Introduction: What is IOFS?

Motivation

It is very hard to analyze I/O requests and their performance as there are many parameters that determine request time, like

  • Page alignment
  • VFS scheduling
  • Process scheduling and priority
  • Network congestion
  • Running programs
  • File system configuration

and many more. Normal analysis tools often need sophisticated knowledge, elevated access and/or custom code adjustments.

For example, here is an overview of Linux highly complex I/O architecture:

Overview of Linux Storage Stack

This results in most programmers, especially interdisciplinary researchers, not being able to sufficiently optimize their I/O accesses. We try to solve this problem with a pure blackbox approach.
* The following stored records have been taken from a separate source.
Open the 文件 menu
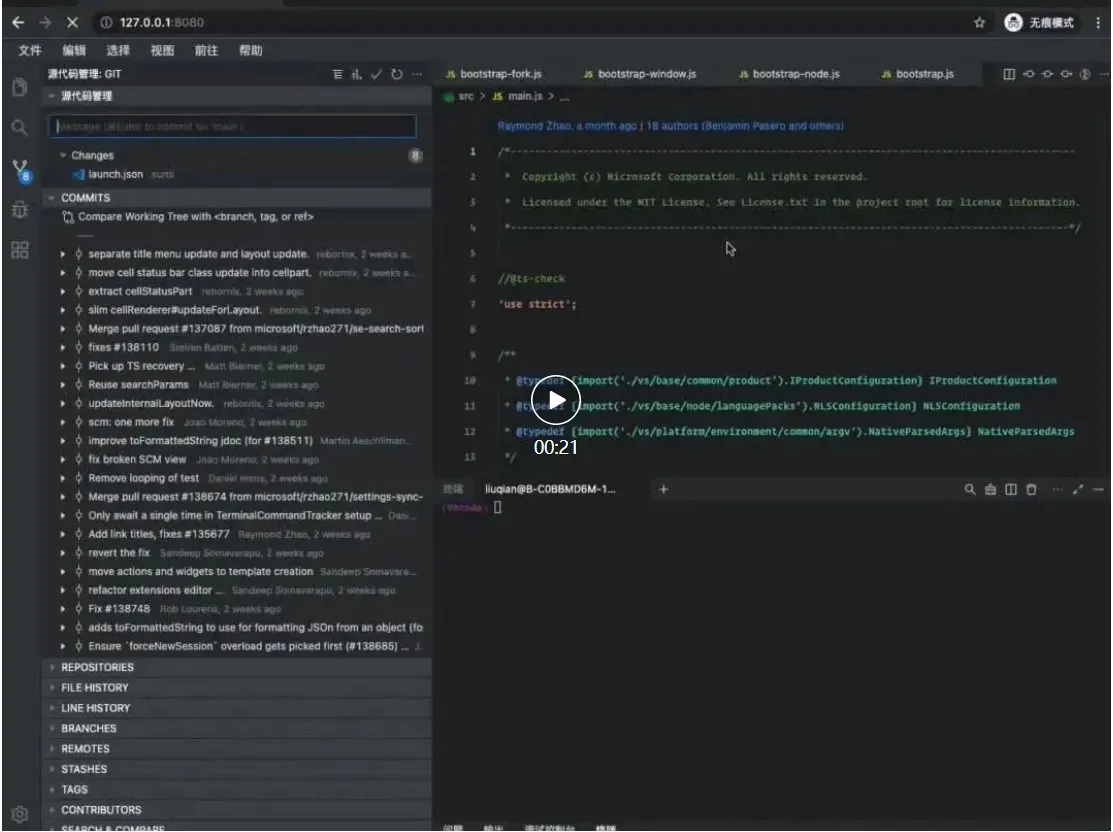click(30, 50)
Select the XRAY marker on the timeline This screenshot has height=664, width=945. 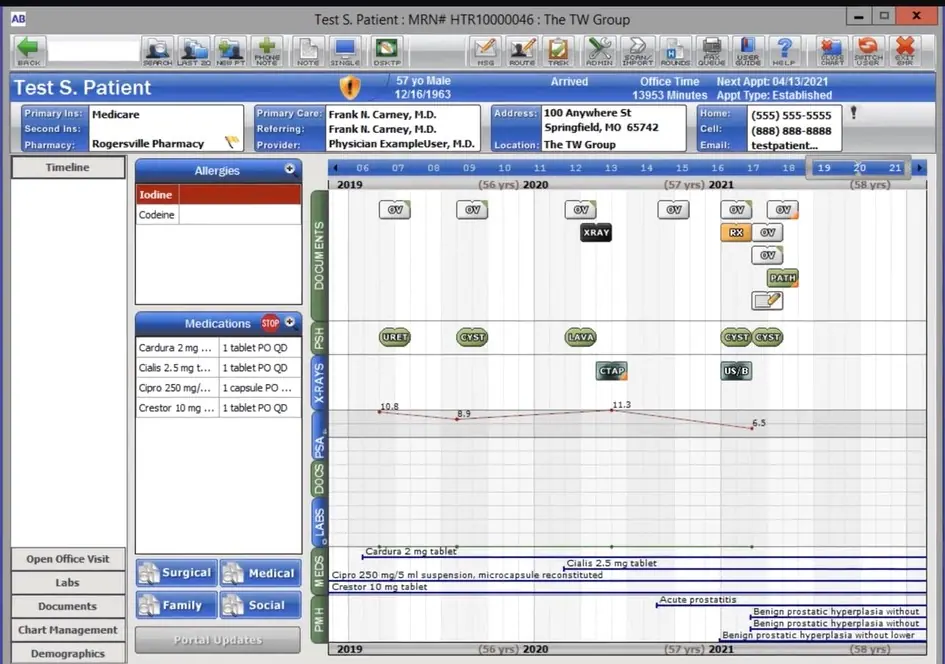pos(596,232)
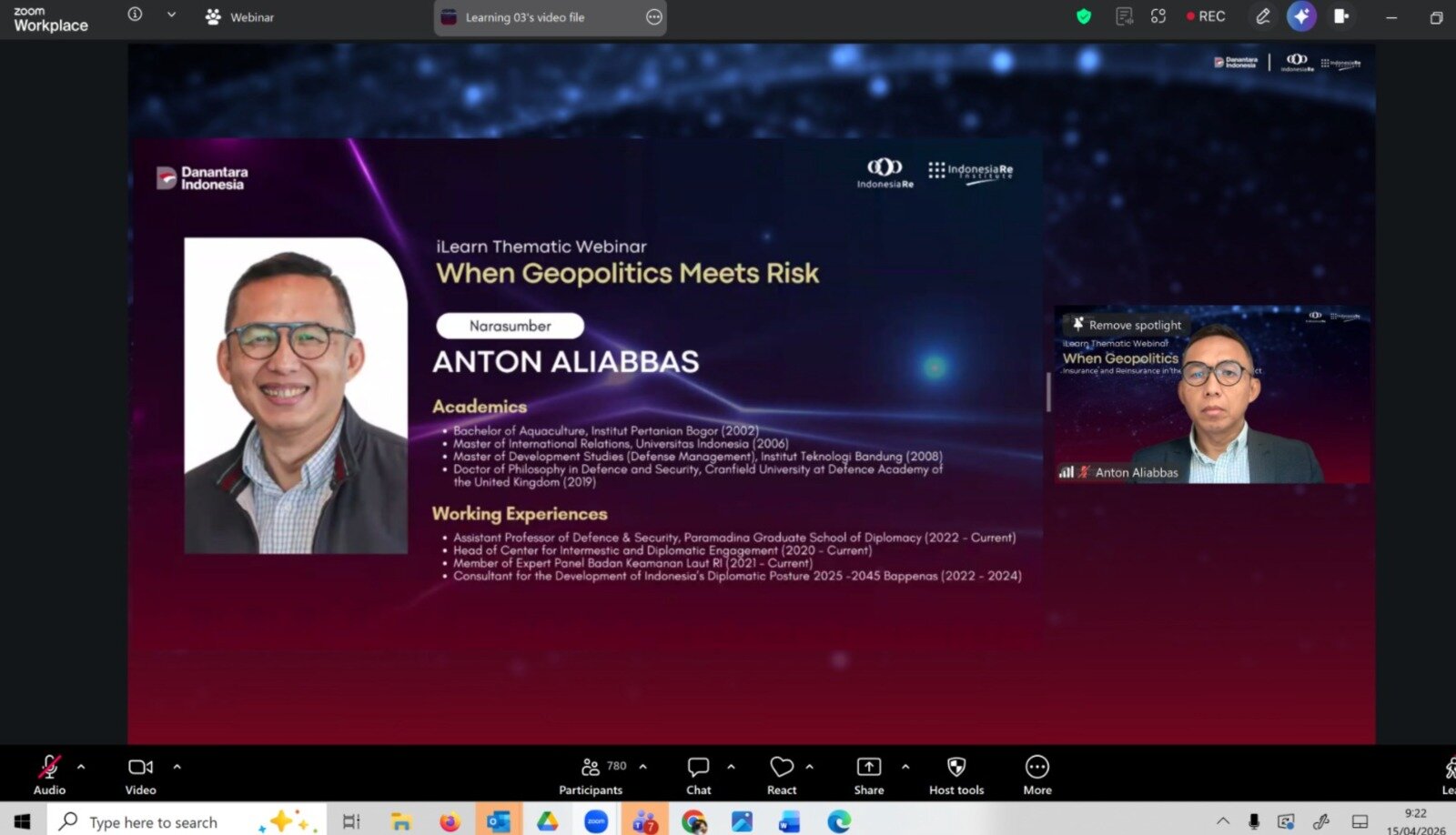Click the green encryption shield icon
Screen dimensions: 1456x835
1083,16
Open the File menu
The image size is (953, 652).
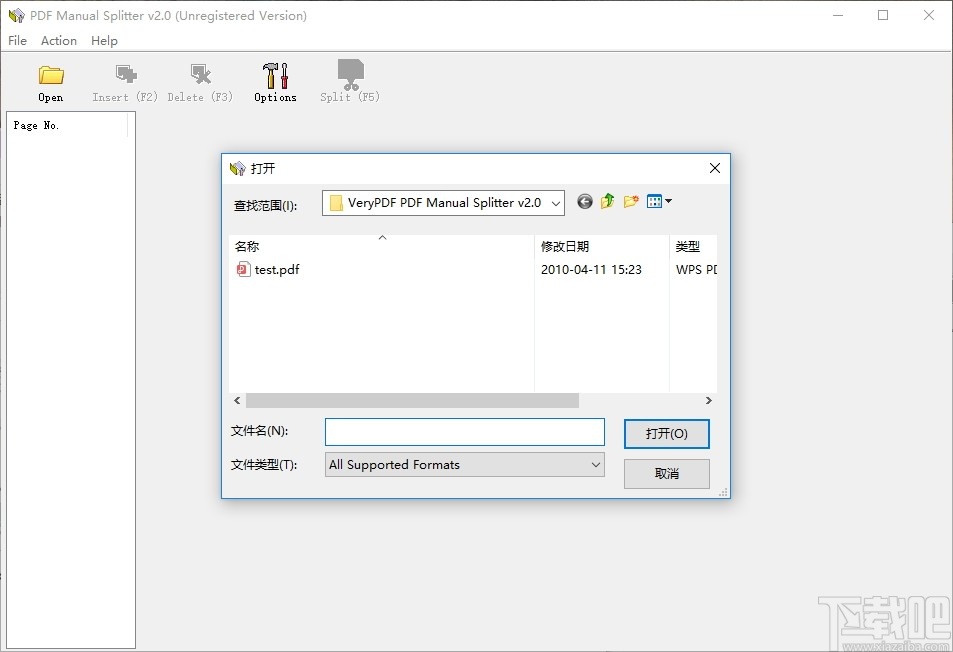pos(16,40)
Our goals with our solution are the following:

  • Give all HPC users a tool to monitor and rudimentary analyze their I/O
  • Require no code changes, no specific compiler, no specific linking
  • Easy to set up, no propriatary software or specfic knowledge required
  • Completely run in user space, no administration required
  • Integrate in common tooling for further analysis
  • Require no assumptions about the underlying server topology

Our Approach

As mentioned above, we developed iofs as a blackbox approach to report and, together with blackheap, classify all I/O requests without requiring any further information about the I/O hardware or software configuration.

FUSE

We use the Linux userspace filesystem framework FUSE (Filesystem in Userspace) in order to intercept all I/O requests. FUSE works as follows:

Diagram how FUSE uses the VFS to support userspace filesystems

FUSE consists of two parts: The FUSE kernel module and the libfuse library to build file systems. We use FUSE to insert our monitoring logic.

Grafana / Elasticsearch / InfluxDB

In order to allow for easier aggregated analysis of multiple clusters, we support data streaming.

Our inhouse data monitoring setup is set up as follows:

Monitoring

Although we use Grafana as our monitoring platform, iofs is platform agnostic, as it directly inserts the data into the underlying database.

Database

We use the InfluxDB TSDB (Time Series DataBase) as our data source for Grafana. iofs currently only supports the InfluxQL API, not the Flux Syntax. Furthermore, iofs is only tested for InfluxDB 1.x.

We also have some streaming logic to support Elasticsearch as a TSDB, although this is not tested nor actively maintained.

How it works

In order to track and monitor the I/O requests, the user is required to "proxy" all requests through our pseudo-filesystem. Once this is done, the high level workflow works as follows:

  • User does a request on our pseudo filesystem
  • The request goes to the Linux VFS
  • The Linux VFS sees that this is a FUSE filesystem and lets the FUSE kernel module manage the request
  • The FUSE kernel module calls the appropriate iofs method for the requested operation.
  • iofs extracts all request informations.
    • Then it maps the path to the real path
    • Does the underlying file system operation
    • Tracks how long the request takes
    • Aggregates all measured data into some global data structure
    • returns the result of the underlying operation
  • The result gets passed to the FUSE kernel module, then gets passed to the VFS module, then gets passed to the caller.

Every time interval, all aggregated metrics get streamed to any of the two TSDB supported. Note that this is non-blocking.